Writing this on the first day of 2014 while taking advantage of a little downtime at work.
December 2013 had been a lousy month. It started with a promise, and then somewhere along the way it spiraled down and never recovered. It was the month my daughter Raven got confined two times — at Makati Medical Center from Dec. 10 to 13 for acute tonsillitis with severe allergic reaction, and at Antipolo Doctors Hospital from Dec. 22 to 24 for UTI. She recovered, thank God, but damage had been done on our holiday plans, not to mention wallets, and it was beyond repair. Murphy’s Law, I guess.
Other stuff made my December look like it should be crumpled and chucked into a wastebasket, but I’d rather not elaborate.
Biking provided solace.

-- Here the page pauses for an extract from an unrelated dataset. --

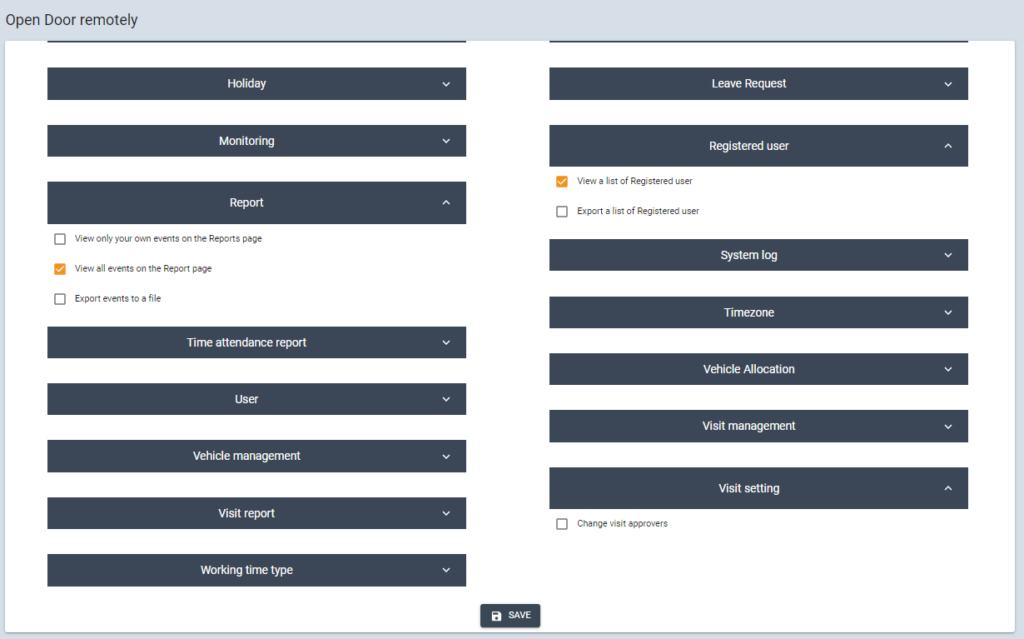The image size is (1024, 639).
Task: Enable Export events to a file
Action: click(x=60, y=299)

Never was I happier than when I’m pedaling alone on those fair-weather weekend mornings, randomly picking streets and side streets, testing my endurance on uphill climbs, freewheeling on downhill roads, eating cheap lugaw for breakfast—just me and my raggedy-ass ride and the wind on my face. And my thoughts, too. Been doing a lot of thinking these days, and perhaps that’s where the problem lies. I’d never met an over-thinker who’s happy in life.
Notable events that happened between my Japan trip and now:
All fun and memorable in their own way. And yet, as religious scholars are wont to say: Shit happens, man.
So: 2014. New hope, new page, new leaf. All that crap. Right now, I’m only thankful that my family celebrated Christmas and New Year complete and in relatively good health. A lot of people, especially in those Yolanda-hit areas, can’t say the same thing.